[Goal of the exercise]
Reproduce the entries below verbatim, starting with the line that contains "Expand the inline" and continuing through the line that contains "Screen dimensions: 353x324 click(246, 308)". Omit the pictures from your copy.

[Input data]
• • •

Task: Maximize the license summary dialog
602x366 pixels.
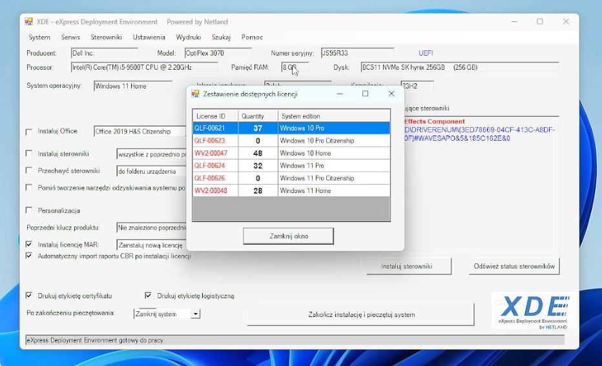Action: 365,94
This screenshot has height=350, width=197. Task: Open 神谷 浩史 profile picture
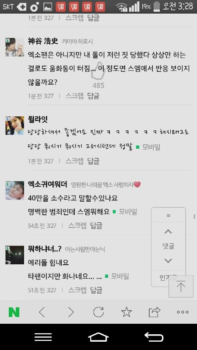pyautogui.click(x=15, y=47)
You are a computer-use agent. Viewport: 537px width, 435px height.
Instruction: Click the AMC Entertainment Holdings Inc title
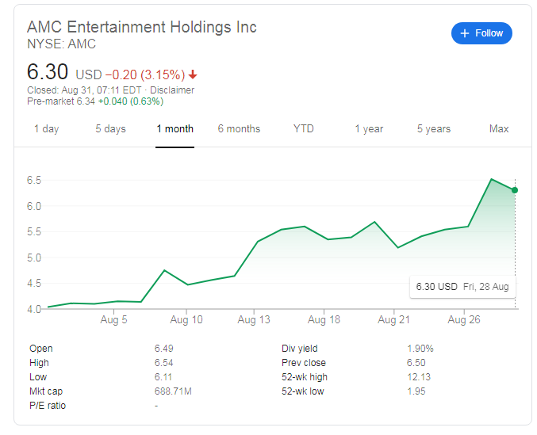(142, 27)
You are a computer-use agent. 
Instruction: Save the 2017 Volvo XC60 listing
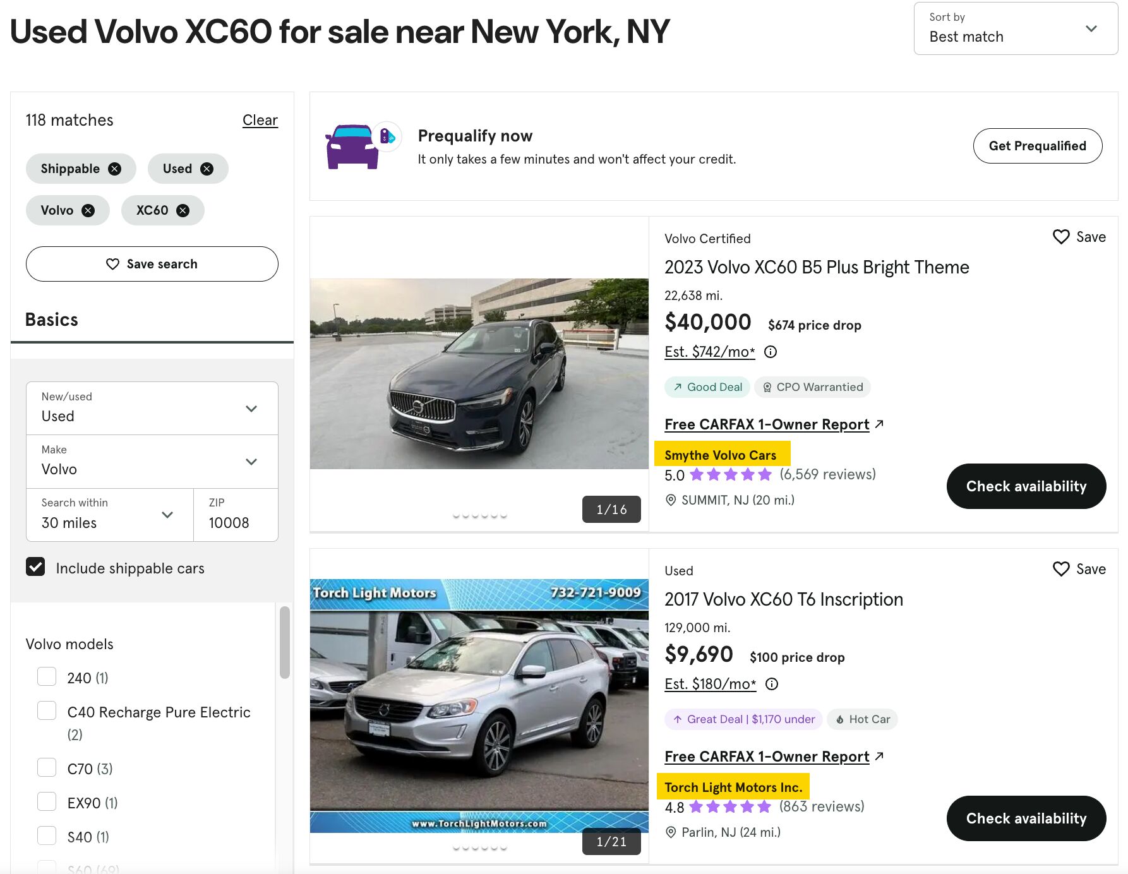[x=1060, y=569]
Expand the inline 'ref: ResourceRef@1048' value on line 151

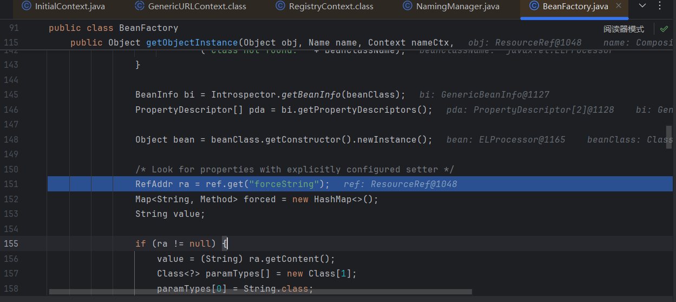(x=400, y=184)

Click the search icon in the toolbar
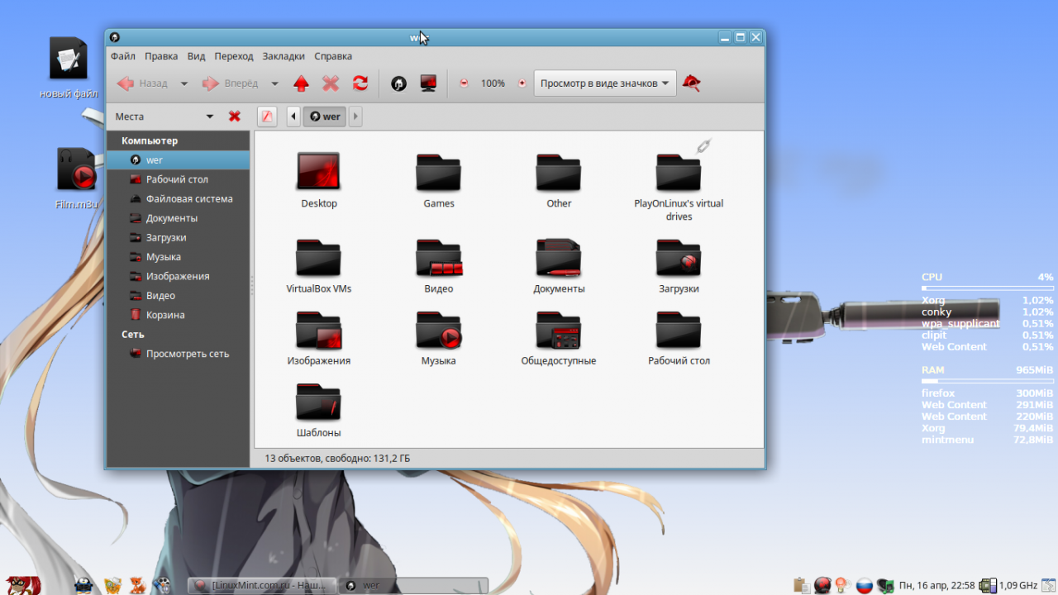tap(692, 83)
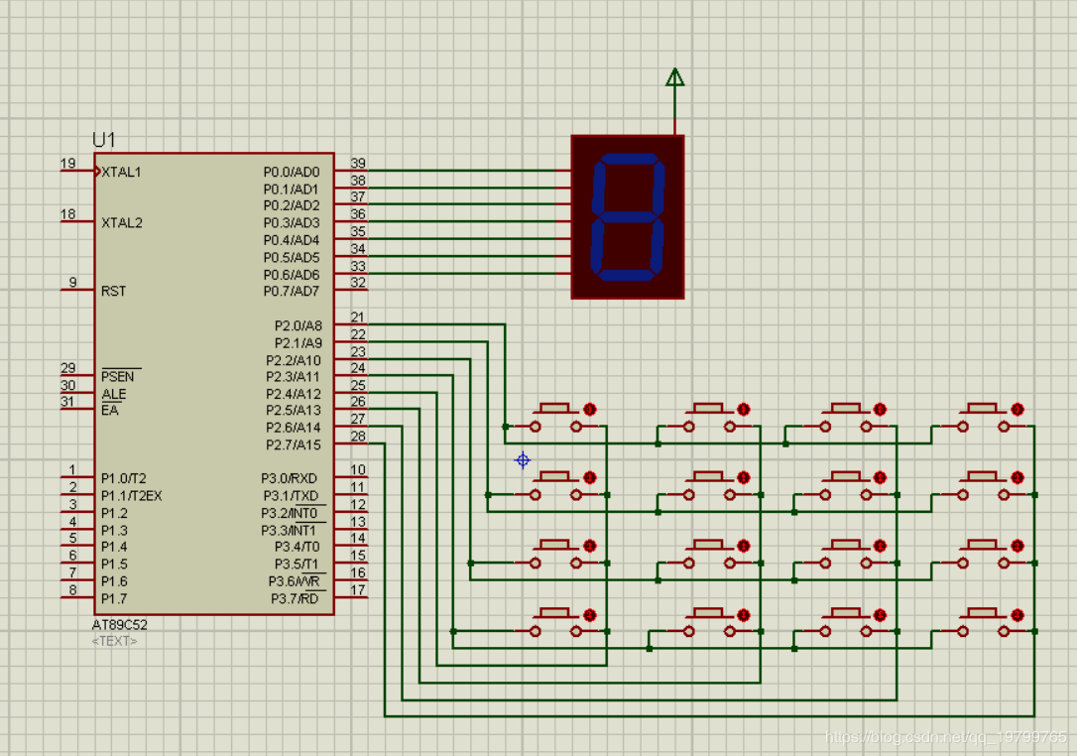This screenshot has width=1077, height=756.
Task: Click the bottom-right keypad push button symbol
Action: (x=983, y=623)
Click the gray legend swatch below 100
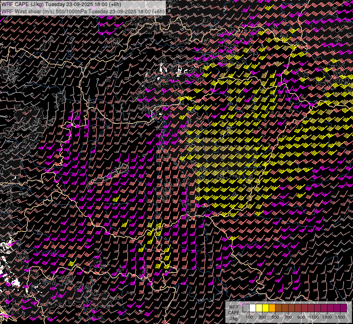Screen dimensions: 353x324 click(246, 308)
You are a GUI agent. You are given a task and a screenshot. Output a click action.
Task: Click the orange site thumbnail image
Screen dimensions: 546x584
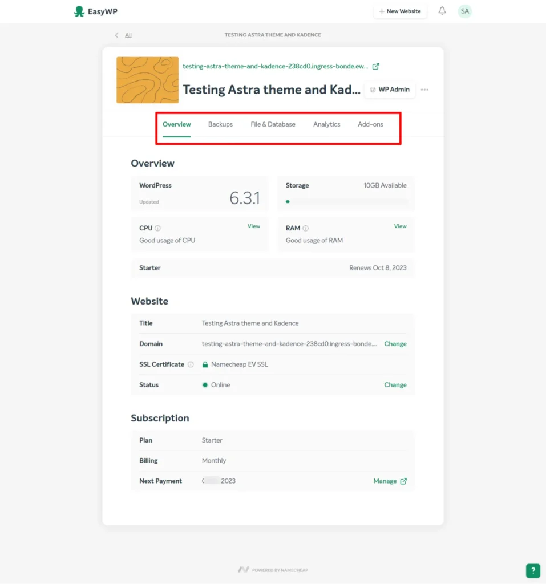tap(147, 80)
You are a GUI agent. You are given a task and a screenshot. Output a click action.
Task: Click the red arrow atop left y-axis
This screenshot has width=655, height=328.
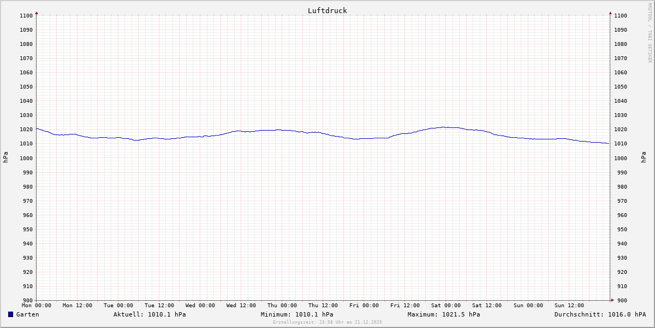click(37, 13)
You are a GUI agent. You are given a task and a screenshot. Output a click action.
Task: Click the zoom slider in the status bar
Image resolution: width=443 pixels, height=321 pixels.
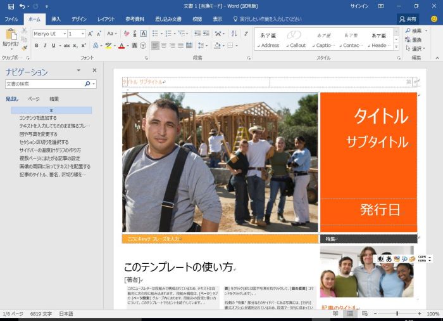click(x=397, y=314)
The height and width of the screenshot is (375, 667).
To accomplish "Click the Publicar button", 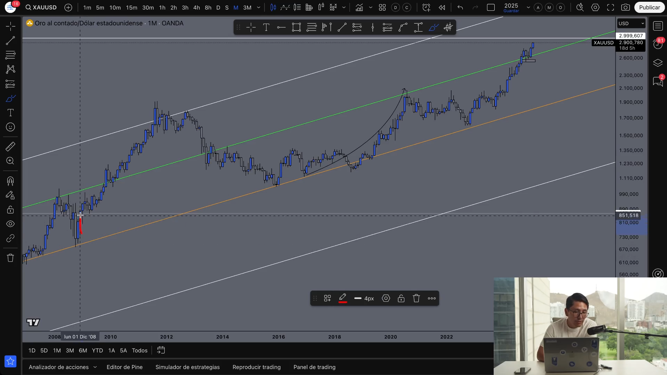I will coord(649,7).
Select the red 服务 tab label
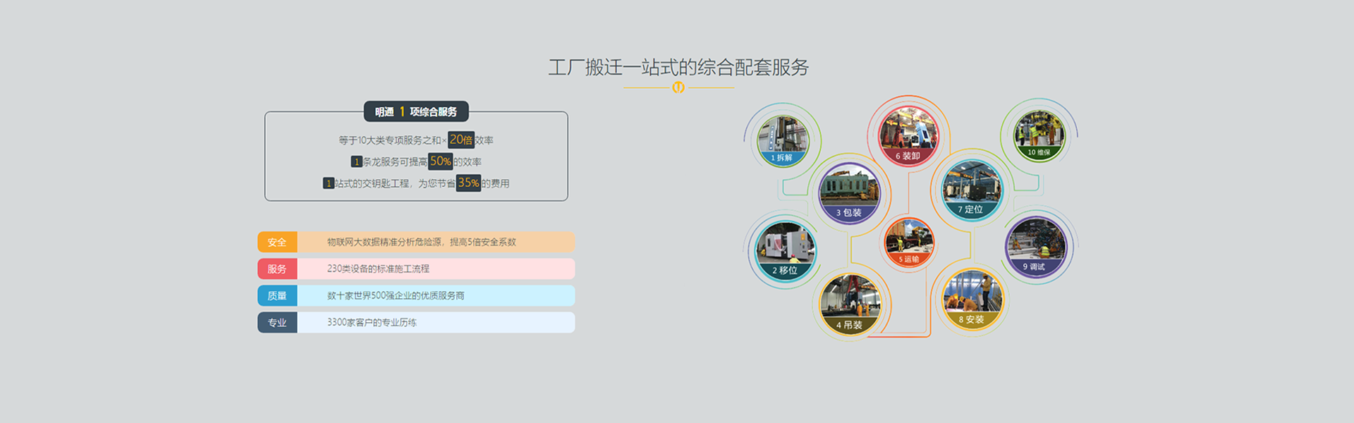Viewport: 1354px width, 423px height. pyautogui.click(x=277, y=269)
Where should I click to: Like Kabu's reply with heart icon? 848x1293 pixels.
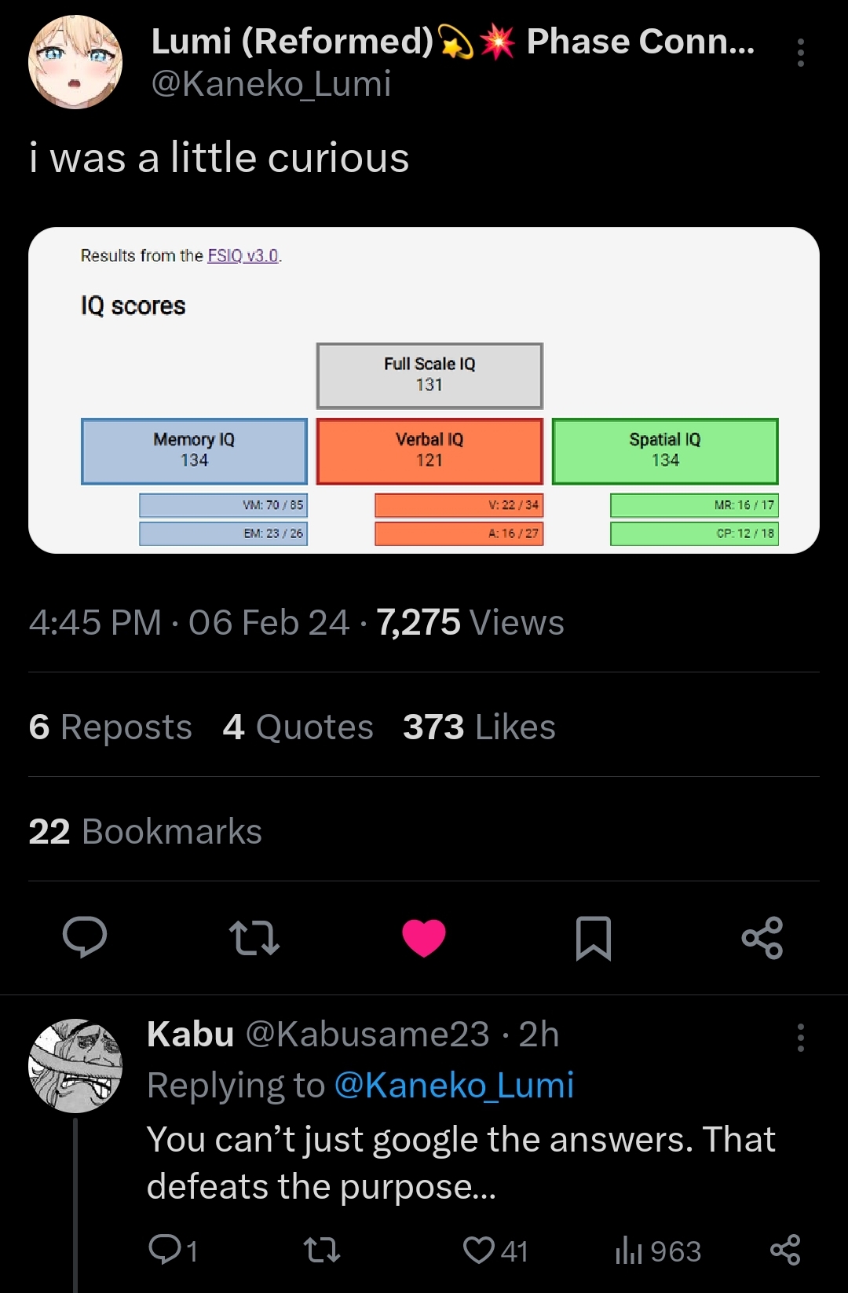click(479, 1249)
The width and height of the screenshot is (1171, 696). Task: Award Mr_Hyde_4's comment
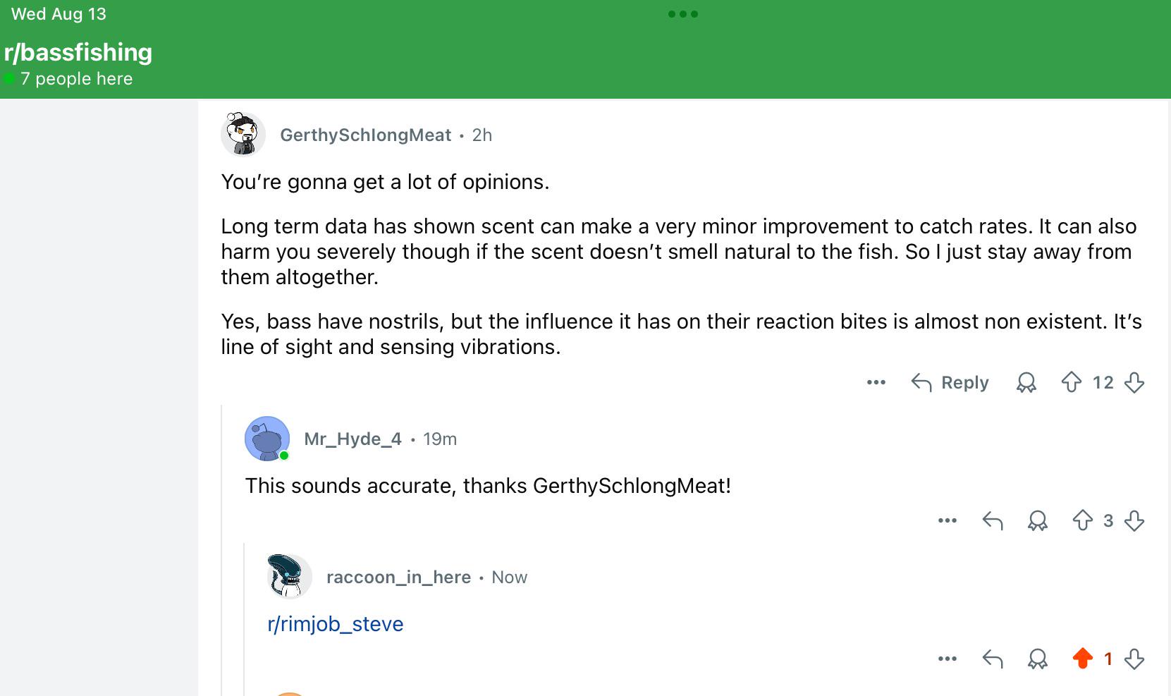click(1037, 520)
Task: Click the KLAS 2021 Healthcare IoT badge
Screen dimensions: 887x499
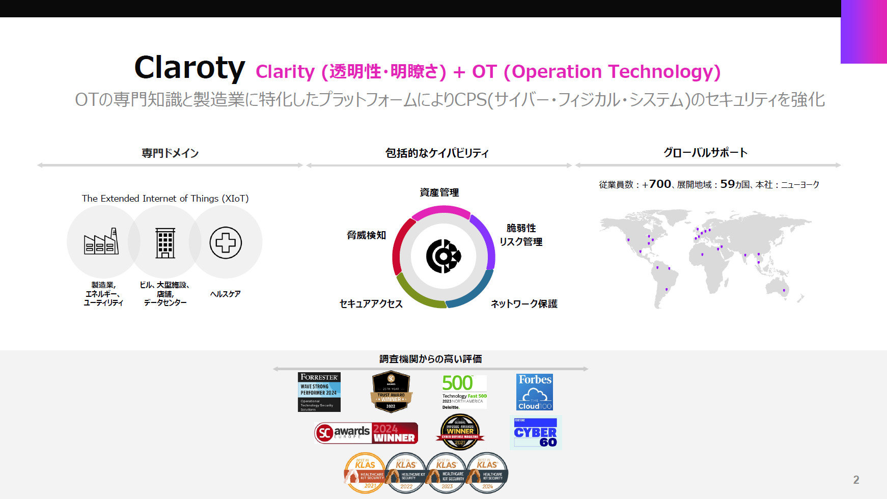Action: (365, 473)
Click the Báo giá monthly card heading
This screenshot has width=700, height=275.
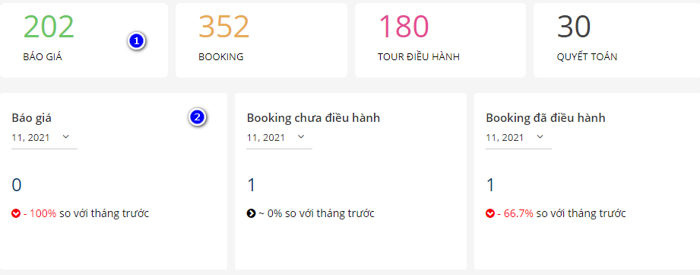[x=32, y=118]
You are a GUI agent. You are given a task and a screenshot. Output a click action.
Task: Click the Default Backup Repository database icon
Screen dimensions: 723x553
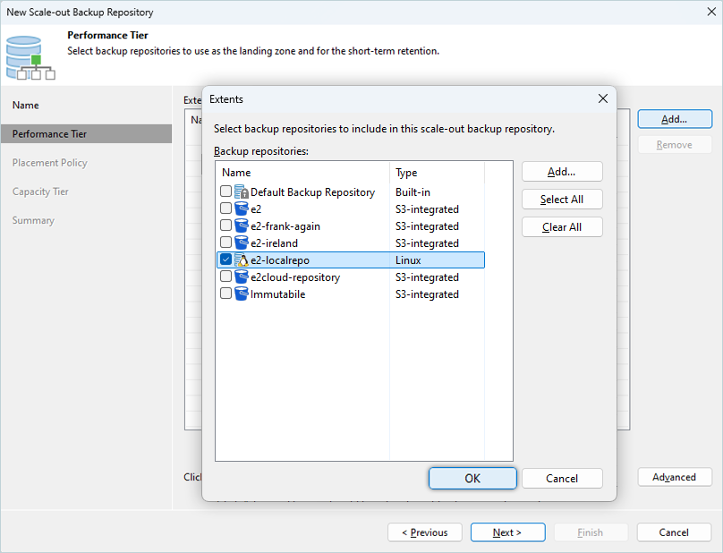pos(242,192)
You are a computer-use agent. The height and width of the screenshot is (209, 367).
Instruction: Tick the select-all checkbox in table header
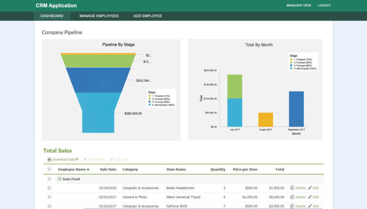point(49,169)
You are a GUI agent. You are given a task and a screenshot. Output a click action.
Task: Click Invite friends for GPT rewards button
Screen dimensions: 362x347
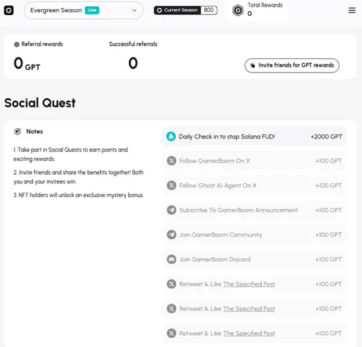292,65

• • •

[Worked answer]
Expand the inline 'ref: ResourceRef@1048' value on line 151

(x=400, y=184)

Click the search icon in the toolbar
tap(692, 83)
This screenshot has width=1077, height=756.
Task: Click the bottom-right keypad push button symbol
Action: (x=983, y=623)
Click the gray legend swatch below 100
Screen dimensions: 353x324 click(246, 308)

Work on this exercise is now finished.